Gmail is also going an extra step in the security and privacy of their users. Gmail is no longer sending the IP address or information about the device that opened the email. This change will affect email marketers tracking geolocation of open data, as well as knowing whether or not their Gmail users are reading their emails in webmail or mobile.

What’s The Impact Of Google Caching Gmail Images?

The loss of data caused by Google’s caching of images only affects emails being opened in Gmail’s webmail user interface, as well as their iOS and Android apps.

Here’s a summary of which email clients are affected:

Email Domain Email Client Affected Gmail (webmail, iOS app, Android app) Yes Not Gmail No
Not Gmail (webmail, iOS app, Android app) Yes
Not Business Google Apps Gmail No

That means if someone is using the native Mail app in iOS to read emails, marketers can still receive things like total opens, the IP address that opened the email, and device information. Businesses using Google’s hosted email solution, which uses the same Gmail technology, appear not to be affected by this change, either. Email accounts like or Yahoo! Mail that are forwarded to a Gmail account will be affected by this change.

The biggest impact of the change is in user agent tracking, such as whether or not the email was opened in webmail or on mobile. However, at this time, this impact appears to be more positive than negative. Email marketers will finally receive accurate unique open counts for their Gmail users. Since one could read an email without enabling images, open rates have always been a faulty measurement and nearly always undercounted. Now that email marketers can see who is actually engaged with and reading their emails, they can make better decisions when it comes to removing inactive subscribers. This is important because Gmail will filter email from a sender simply for sending to too many inactive users.

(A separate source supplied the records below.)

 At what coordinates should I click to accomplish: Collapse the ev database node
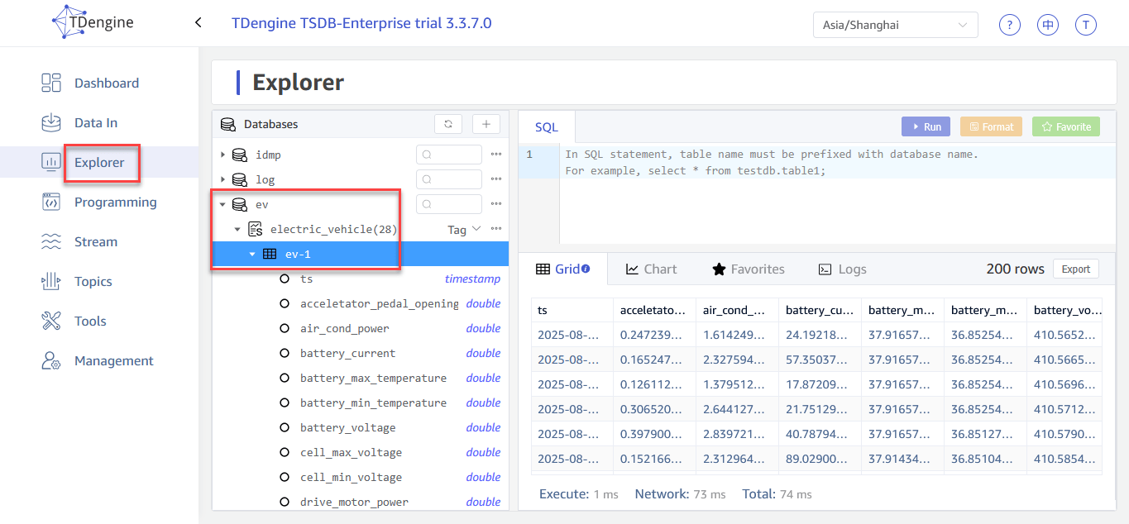point(222,204)
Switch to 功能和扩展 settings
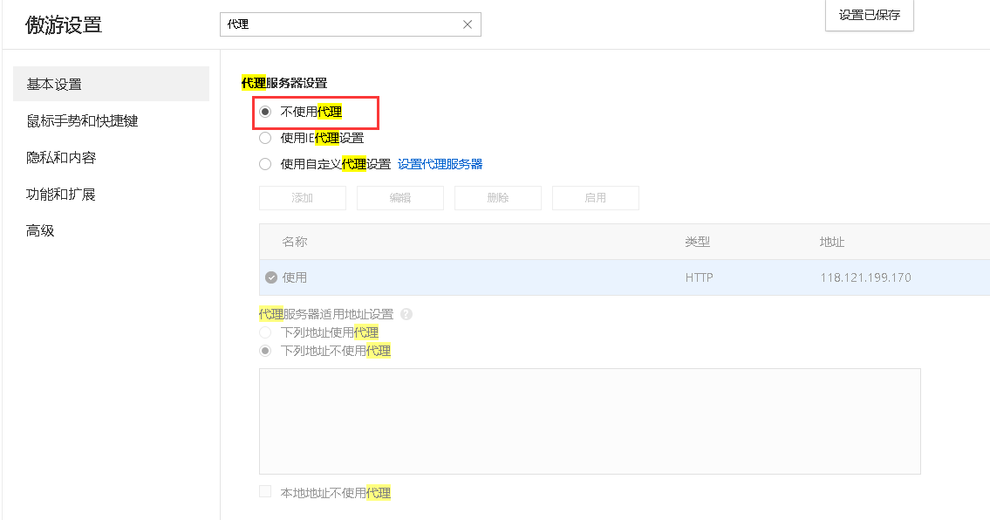This screenshot has height=520, width=990. tap(60, 194)
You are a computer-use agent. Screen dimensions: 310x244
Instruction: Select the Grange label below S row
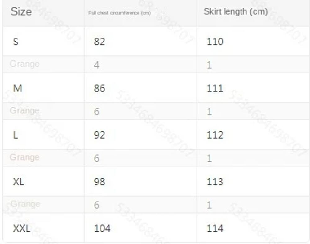24,64
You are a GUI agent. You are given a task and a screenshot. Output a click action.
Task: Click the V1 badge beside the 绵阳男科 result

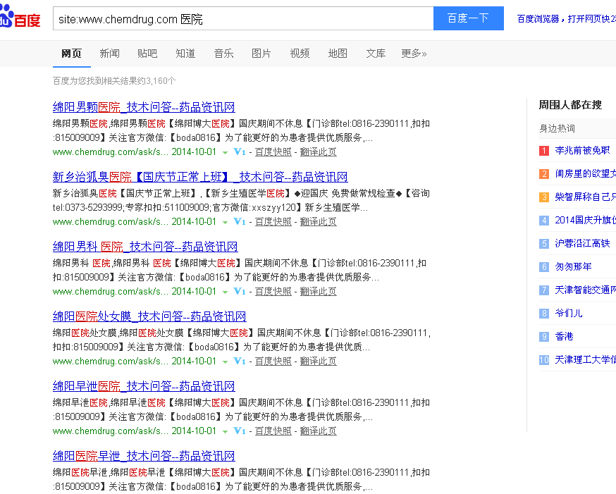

The negative impacts of this change are minor. IP geolocation will no longer be available, but few marketers outside of some niche email services companies are using geolocation in their emails. Additionally, all emails opened in Gmail webmail, or mobile apps will appear to be opened in Firefox in Mountain View, CA. The Firefox user agent data is fake information and is meant to give Gmail users more privacy. All IP geolocation information will now show Mountain View, CA since this is where Google’s image servers are located. Return Path data shows that less than 1% of Gmail users were opening emails in Gmail mobile apps before this change. Marketers can trust that user agent data being sent over is primarily webmail opens. In fact, our own data shows little impact. Emails opened on mobile devices surpassed the 50% mark for all industries for the first time in December 2013, with mobile opens surging to 60% of all email open share on Christmas day. Open counts also saw Gmail webmail opens going from 2% of all opens to nearly 1 in 5 of all opens, which is a more accurate reflection of real world market share.

What Else Changes?

These changes mean we will need to change our terminology in 2014 when it comes to discusses open rates and device usage.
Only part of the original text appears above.